Tout comme l’a été, rappelle le romancier, celle du cadavre d’Aylan Kurdi, ce Syrien de trois ans mort noyé et retrouvé sur une plage grecque après le naufrage d’une embarcation de migrants. « Mais chaque fois, on voit que la force indéniable de la photo ne débouche sur rien. Les gens sont tristes, puis ils passent à autre chose cinq minutes après. Moi compris, d’ailleurs, ajoute-t-il. Je ne vois pas de photos prises dans les trente dernières années qui aient retourné l’opinion publique au sujet d’un conflit. »
Traces du réel corse
Si la photographie, par essence, absorbe les traces du réel, la littérature en est bien souvent elle aussi imprégnée. Ainsi, À son image se nourrit au passage de certains événements qui ont pourri l’atmosphère en Corse au cours des années 1990, les violentes luttes fratricides qui ont déchiré les milieux autonomistes.
« Cette période de conflit entre les deux branches du mouvement nationaliste reste pour moi, ajoute-t-il, une faute ineffaçable que je n’ai pas du tout vécue comme un jeu puéril, contrairement au regard que porte le personnage d’Antonia sur ces événements. »
Le climat dans l’île a totalement changé, explique l’écrivain né à Paris en 1968. « Depuis quelques années, il n’existe plus de mouvement clandestin. Et la région est dirigée par les nationalistes, qui sont rentrés dans le jeu des élections. Ce qui n’était pas du tout le cas dans les années 1980 et 1990. J’ai situé le roman dans une période de bascule des choses. » Une période qu’il connaît bien pour l’avoir vécue de l’intérieur, pour ainsi dire, ayant brièvement travaillé comme journaliste dans le journal d’une des deux branches du mouvement.
Un moment de « désillusion définitive », résume-t-il, qui lui a permis de voir comment les choses pouvaient mal tourner pour des raisons parfois complètement futiles.
« Je suis à peu près convaincu, poursuit Jérôme Ferrari, que, dans toutes les activités humaines, même les plus tragiques, il y a toujours un côté grotesque. »

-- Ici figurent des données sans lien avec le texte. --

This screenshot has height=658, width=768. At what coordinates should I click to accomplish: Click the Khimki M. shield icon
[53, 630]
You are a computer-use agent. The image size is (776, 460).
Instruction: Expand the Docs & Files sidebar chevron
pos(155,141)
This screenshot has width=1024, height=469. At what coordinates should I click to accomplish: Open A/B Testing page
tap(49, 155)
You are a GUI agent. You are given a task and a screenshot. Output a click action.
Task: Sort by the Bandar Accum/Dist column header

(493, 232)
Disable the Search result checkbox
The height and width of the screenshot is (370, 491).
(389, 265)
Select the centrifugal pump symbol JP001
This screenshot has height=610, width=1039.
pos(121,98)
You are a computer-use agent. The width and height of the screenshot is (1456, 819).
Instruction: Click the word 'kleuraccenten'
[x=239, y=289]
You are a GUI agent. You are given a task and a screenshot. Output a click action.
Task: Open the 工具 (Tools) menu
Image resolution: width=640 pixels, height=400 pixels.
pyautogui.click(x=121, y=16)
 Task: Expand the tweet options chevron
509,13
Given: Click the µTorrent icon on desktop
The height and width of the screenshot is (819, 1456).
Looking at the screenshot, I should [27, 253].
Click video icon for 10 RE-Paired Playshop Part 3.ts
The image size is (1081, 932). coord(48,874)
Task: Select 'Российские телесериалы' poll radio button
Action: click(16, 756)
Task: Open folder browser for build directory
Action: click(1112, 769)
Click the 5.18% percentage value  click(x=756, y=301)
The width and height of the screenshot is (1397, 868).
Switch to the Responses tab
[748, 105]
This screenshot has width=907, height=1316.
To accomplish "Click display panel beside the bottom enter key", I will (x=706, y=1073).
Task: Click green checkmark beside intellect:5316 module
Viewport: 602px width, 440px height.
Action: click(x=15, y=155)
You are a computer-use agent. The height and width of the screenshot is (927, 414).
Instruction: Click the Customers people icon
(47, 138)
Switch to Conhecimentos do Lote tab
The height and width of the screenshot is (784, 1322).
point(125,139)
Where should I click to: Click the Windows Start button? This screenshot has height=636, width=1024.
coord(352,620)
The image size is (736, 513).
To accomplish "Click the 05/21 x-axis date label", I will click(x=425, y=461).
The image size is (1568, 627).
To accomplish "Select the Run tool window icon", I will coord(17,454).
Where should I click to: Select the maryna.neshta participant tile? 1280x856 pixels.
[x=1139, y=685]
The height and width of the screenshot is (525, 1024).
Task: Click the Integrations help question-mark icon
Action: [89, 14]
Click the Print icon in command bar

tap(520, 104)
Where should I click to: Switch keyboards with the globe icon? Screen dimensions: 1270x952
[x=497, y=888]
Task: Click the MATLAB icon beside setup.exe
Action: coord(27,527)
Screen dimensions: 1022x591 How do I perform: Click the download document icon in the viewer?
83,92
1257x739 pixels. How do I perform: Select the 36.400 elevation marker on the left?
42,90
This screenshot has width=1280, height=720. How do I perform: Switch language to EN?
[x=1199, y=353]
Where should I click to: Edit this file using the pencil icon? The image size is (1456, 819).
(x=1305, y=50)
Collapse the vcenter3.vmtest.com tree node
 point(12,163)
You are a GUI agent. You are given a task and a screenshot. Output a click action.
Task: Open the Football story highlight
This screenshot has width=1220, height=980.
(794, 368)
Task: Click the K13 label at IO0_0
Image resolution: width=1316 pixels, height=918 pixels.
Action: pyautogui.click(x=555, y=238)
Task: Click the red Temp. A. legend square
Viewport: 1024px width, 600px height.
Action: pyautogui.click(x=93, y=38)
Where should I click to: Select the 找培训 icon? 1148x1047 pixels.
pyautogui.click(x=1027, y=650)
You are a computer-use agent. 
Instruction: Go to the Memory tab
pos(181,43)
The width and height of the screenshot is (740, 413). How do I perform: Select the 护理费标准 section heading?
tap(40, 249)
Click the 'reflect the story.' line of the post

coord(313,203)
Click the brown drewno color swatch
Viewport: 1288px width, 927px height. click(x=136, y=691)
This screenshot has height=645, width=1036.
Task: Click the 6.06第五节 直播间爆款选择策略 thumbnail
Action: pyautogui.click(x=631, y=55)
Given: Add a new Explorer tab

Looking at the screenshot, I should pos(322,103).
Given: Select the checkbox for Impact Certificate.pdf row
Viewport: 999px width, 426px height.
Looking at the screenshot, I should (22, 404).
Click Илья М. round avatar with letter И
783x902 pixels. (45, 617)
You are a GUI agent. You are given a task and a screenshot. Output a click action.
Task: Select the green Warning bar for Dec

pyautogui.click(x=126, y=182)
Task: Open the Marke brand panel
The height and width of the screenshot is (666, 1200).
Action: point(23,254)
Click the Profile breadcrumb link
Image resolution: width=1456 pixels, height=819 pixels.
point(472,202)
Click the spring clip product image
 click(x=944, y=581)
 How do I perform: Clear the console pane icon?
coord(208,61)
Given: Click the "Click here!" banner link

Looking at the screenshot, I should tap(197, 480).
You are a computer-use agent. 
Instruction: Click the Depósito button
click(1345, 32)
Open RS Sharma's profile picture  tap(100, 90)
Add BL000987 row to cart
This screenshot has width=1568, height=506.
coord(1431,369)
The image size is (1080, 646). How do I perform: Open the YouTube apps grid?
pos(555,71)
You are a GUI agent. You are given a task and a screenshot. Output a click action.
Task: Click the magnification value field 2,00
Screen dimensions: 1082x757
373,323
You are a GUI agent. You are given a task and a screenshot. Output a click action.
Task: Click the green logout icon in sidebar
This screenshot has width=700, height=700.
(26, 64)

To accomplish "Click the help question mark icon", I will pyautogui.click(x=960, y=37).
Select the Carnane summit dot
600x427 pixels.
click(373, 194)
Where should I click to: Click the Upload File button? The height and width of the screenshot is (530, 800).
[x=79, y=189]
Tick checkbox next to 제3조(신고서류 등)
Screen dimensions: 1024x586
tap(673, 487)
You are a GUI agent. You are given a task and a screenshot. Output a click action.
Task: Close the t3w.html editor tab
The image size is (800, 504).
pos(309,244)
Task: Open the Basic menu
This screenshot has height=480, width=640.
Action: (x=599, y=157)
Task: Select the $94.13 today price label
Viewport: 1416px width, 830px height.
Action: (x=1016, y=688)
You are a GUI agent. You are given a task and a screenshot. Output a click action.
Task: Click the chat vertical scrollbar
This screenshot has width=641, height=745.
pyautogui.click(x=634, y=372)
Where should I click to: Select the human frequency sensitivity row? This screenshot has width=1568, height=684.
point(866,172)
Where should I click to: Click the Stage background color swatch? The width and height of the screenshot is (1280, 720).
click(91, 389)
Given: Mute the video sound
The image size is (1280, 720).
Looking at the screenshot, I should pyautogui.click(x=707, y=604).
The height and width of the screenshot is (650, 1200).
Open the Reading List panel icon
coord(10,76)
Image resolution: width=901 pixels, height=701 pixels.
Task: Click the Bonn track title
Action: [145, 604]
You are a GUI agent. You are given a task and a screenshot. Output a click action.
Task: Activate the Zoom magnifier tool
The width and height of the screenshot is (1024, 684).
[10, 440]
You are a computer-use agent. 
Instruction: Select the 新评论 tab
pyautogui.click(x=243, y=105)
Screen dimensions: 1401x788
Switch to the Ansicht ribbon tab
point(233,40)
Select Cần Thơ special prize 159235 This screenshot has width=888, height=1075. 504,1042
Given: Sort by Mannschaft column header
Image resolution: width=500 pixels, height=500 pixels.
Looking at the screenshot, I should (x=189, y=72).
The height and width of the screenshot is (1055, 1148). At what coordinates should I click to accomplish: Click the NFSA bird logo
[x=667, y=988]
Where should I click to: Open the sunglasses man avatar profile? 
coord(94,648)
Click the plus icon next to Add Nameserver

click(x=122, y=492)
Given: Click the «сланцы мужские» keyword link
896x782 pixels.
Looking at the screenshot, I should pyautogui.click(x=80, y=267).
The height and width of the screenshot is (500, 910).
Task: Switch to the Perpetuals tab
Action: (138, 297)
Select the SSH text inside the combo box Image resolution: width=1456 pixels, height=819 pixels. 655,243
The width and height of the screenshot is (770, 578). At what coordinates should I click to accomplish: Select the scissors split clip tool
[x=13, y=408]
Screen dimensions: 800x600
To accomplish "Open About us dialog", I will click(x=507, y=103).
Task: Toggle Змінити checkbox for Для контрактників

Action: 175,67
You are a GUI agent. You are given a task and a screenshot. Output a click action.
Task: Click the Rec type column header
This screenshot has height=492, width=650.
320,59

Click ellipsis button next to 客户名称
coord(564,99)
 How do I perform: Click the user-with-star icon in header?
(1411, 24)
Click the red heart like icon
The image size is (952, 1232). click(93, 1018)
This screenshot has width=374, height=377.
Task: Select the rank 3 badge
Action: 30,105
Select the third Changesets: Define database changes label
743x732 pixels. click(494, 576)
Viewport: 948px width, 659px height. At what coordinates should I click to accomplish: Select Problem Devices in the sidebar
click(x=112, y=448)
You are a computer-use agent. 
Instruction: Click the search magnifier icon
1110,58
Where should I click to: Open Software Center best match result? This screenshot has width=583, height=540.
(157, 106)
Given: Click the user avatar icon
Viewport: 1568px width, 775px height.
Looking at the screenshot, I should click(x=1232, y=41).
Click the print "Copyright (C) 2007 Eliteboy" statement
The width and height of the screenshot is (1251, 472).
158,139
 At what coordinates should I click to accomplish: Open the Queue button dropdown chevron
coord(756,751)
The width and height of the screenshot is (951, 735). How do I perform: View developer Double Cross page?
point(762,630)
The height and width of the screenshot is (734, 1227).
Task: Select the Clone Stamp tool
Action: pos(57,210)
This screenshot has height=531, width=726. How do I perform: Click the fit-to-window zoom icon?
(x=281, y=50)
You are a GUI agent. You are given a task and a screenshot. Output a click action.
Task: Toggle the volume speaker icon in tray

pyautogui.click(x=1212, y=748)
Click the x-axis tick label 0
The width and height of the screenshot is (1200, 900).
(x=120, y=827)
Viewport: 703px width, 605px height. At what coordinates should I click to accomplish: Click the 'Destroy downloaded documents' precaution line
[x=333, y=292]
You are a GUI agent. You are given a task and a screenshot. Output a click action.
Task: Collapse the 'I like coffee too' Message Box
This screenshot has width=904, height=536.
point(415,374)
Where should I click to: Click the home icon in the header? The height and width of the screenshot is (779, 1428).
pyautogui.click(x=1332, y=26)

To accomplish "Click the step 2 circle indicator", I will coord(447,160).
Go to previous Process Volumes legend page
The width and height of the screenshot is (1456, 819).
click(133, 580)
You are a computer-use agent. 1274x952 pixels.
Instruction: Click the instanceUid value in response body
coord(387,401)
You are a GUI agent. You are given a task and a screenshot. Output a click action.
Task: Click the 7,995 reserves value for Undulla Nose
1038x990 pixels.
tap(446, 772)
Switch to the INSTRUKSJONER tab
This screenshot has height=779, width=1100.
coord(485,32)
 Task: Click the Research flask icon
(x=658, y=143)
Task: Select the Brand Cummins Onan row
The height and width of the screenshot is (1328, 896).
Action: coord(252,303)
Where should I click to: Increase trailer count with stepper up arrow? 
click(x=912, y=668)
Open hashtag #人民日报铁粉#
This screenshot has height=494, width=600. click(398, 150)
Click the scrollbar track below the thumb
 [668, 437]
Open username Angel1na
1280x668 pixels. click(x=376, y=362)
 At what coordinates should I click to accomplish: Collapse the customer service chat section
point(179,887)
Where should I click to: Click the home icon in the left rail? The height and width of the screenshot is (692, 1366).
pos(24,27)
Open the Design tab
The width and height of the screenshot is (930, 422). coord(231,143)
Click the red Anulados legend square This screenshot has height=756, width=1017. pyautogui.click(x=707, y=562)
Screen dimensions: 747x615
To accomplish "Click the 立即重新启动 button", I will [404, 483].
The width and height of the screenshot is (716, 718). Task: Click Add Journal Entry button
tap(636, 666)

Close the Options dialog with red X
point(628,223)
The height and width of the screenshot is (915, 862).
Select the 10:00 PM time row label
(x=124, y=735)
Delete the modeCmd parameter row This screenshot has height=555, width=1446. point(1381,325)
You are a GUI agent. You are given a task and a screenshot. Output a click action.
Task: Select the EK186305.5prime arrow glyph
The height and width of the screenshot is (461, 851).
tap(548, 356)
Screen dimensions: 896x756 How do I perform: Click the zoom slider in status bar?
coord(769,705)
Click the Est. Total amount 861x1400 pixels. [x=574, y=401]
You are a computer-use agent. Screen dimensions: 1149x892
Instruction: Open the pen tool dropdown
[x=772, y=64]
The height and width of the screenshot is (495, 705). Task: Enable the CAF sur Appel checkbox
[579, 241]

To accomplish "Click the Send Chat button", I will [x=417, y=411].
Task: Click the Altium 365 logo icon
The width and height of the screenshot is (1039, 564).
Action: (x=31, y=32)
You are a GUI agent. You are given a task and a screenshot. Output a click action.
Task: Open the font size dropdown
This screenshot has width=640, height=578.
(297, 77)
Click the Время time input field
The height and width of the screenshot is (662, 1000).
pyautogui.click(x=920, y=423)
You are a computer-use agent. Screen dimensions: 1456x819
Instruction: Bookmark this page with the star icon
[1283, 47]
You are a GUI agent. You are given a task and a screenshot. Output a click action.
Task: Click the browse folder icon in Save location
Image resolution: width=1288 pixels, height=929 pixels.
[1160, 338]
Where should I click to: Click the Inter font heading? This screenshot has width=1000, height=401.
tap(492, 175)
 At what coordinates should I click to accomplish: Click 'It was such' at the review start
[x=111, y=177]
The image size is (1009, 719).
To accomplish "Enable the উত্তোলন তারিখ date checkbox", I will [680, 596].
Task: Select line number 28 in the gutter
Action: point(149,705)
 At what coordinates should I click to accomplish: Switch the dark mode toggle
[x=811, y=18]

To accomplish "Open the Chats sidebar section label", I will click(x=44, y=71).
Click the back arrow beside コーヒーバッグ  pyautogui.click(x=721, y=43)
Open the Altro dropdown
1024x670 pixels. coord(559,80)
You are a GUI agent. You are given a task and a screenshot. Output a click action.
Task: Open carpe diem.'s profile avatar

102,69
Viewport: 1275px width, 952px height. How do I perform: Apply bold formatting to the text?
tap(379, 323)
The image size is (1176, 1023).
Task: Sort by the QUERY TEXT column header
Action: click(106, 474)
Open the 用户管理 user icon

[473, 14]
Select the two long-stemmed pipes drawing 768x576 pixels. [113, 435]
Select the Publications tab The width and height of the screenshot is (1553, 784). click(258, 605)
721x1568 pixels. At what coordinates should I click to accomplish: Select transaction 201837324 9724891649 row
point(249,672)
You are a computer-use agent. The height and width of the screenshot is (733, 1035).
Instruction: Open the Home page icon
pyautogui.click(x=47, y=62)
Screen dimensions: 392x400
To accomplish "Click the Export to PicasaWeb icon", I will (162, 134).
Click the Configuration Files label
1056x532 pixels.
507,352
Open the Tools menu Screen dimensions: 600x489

Critique du roman «À son image»
À son imageJérôme Ferrari, Actes Sud, Paris, 2018, 224 pages
★★★
Antonia, une ex-photojournaliste, meurt dans un accident d’auto. En remontant le fil de sa vie et en décortiquant le regard que la protagoniste d’À son image posait sur le monde — alourdi d’un solide sentiment d’échec quant au pouvoir des images —, le huitième roman de Jérôme Ferrari se penche à sa manière sur les limites et les ambiguïtés qui accompagnent le dévoilement du réel. L’écriture subtile de l’auteur de Balco Atlantico et d’Où j’ai laissé mon âme lui sert à décliner une fois de plus les multiples subtilités du tragique. Les enjeux du photojournalisme et l’histoire récente des violences politiques en Corse servent également de prétextes, ici, à une exploration des zones d’ombre que portent en elles les images, qui nous étouffent au jour le jour autant qu’elles nous nourrissent. « Il n’y a rien de plus facile que de rejoindre la guerre », pensait la jeune femme. Mais peut-on jamais la quitter ? Rien n’est moins certain.